PARIS.- For his first solo show in France, Gareth Nyandoro has produced an installation inspired from the urban space. Ephemeral sales sites, such as the stands of the Parisian bouquinistes (booksellers) on the banks of the Seine, are misappropriated and reused as exhibitions elements. The works on paper which are deployed there are inhabited by famous African football players. These at once graphic and sculptural scenes bring to mind references to the sporting life and, by extension, Africas social and political organisation. The artists drawings, hung, incised and in part stretched out on the floor, are extended into sculptures and allow for a connection of the representation to the world and to the visitors. They are an invitation to walk around the works on paper, among characters depicted at life scale and amidst a space which seems to reproduce the world of the street.
In his work, Gareth Nyandoro takes an attentive look at business exchanges and social interactions in the public space. Scenes of life, which he extracts from his environment, are depicted in ink on large superimposed strips of paper. Once the motifs have been applied to the blank sheets, Gareth Nyandoro cuts and lacerates with precision the pictorial layers into long, fine strips. This play of incisions reveals the colours of the lower sheets. A network of lines from these cuttings amplifies the depicted movements or else disturbs the figures which then tend towards abstraction.

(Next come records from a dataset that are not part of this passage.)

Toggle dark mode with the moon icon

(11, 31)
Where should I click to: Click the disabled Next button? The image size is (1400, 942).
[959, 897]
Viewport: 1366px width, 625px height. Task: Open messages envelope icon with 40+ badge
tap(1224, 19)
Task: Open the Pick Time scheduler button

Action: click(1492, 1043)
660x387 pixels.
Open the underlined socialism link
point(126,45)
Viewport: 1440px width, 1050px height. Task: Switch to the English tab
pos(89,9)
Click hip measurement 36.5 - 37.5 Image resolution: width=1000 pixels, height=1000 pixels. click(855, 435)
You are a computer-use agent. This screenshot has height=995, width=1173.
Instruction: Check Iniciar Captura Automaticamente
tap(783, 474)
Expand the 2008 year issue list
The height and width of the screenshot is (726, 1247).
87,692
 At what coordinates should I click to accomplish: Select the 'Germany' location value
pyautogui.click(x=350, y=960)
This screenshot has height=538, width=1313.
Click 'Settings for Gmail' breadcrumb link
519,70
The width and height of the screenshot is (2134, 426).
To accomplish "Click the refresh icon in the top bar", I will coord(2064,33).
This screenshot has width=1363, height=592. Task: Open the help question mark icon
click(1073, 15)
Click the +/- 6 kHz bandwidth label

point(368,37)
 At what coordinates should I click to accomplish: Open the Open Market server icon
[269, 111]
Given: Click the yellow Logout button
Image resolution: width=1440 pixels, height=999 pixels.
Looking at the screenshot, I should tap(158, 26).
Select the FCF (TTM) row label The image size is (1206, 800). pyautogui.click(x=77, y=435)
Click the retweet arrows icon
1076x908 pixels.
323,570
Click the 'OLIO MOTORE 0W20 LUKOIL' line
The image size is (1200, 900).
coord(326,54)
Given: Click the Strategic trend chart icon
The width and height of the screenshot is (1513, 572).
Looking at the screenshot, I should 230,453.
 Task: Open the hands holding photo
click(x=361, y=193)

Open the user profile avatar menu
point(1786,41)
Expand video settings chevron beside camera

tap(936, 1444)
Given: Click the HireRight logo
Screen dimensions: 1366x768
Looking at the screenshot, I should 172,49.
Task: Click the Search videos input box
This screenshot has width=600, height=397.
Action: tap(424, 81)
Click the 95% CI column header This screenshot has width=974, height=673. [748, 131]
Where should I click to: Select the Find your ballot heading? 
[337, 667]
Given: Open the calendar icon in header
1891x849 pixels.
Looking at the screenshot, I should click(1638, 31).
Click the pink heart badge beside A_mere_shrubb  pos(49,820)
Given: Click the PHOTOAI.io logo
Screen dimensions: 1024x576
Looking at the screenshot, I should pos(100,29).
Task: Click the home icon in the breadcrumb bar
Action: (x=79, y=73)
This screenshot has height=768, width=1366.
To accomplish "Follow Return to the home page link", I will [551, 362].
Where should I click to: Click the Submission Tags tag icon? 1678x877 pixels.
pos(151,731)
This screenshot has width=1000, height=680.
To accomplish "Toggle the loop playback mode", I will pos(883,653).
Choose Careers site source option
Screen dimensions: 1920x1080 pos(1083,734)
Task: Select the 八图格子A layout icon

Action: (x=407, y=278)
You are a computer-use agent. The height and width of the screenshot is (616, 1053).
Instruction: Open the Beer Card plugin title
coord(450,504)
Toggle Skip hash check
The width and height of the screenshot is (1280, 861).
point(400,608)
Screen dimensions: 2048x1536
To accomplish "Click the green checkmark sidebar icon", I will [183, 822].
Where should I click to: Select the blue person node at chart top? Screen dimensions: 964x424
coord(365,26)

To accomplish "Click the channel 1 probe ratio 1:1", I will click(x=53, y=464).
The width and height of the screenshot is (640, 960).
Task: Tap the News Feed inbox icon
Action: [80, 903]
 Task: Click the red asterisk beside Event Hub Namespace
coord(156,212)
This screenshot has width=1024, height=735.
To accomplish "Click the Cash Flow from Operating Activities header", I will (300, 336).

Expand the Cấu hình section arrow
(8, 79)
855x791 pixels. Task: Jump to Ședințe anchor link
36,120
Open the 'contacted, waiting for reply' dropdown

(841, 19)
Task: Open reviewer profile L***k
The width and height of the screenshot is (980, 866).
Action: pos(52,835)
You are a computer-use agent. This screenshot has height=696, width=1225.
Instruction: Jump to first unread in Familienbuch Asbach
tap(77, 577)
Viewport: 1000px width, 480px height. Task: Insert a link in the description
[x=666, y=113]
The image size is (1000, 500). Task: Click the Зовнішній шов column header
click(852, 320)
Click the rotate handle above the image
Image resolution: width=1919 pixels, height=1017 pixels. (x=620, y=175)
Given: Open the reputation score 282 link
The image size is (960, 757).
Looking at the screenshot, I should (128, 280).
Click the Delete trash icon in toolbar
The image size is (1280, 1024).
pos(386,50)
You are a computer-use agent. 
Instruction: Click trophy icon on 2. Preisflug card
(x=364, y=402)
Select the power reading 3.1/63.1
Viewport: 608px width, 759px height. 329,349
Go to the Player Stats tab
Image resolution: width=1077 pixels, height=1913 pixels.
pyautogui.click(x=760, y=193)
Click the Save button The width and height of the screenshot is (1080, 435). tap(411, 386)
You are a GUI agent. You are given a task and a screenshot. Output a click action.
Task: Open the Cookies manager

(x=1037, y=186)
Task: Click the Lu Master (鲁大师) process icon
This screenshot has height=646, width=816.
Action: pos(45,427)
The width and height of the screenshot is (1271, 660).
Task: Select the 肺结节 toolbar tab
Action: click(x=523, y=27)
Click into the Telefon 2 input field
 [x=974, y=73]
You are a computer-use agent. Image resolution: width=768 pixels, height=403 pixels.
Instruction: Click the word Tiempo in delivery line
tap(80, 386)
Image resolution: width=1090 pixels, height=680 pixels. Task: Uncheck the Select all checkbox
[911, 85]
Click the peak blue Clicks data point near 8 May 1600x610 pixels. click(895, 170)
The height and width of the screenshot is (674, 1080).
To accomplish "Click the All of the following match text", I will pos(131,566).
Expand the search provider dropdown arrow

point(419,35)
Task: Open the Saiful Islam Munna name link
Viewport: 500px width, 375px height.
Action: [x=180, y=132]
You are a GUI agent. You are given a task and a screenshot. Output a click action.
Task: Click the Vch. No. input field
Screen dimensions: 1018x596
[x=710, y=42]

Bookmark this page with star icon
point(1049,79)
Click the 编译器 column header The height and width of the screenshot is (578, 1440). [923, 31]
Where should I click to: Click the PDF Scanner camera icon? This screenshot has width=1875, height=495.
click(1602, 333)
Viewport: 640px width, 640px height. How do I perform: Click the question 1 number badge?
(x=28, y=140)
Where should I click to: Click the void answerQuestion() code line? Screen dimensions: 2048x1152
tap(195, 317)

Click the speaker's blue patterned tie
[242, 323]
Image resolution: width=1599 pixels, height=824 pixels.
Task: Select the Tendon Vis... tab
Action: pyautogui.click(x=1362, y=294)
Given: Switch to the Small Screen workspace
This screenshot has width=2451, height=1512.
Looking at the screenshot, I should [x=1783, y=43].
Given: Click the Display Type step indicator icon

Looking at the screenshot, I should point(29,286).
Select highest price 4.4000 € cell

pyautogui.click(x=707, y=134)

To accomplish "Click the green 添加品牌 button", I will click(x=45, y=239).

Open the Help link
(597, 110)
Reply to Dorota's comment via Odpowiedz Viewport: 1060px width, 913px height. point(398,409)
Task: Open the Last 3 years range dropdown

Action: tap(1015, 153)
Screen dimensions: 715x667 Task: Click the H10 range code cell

Born in 1982 in Bikita, Gareth Nyandoro lives in Harare (Zimbabwe). He represented Zimbabwe at the 56th Venice Biennale (2015). After studying art at Harare Polytechnic College, as well as the Chinhoyi University of Technology (Zimbabwe), Gareth Nyandoro was in residence at the Rijksakademie, Amsterdam (2014 - 2015). His work has been displayed in his first solo shows: Paper Cut, Tiwani Contemporary, London, 2017; Gareth Nyandoro, Galerie 23, Stichting Beeldende Kunst, Amsterdam, 2015; Weaving Life, Gallery Delta, Harare, 2013; Mutariri, National Gallery of Zimbabwe, Harare, 2012. It has also appeared in several group exhibitions, such as: A Moment of Grace, Modern Art Oxford (2016); RijksakademieOPEN 2015, Rijksakademie, Amsterdam (2015); Trek: Following Journeys, Smac Gallery, Cape Town (2015); and Zimbabwean Contemporary Art, Galerie 23, Amsterdam (2013). He is represented by Tiwani Contemporary (London) and SMAC Gallery (Cape Town).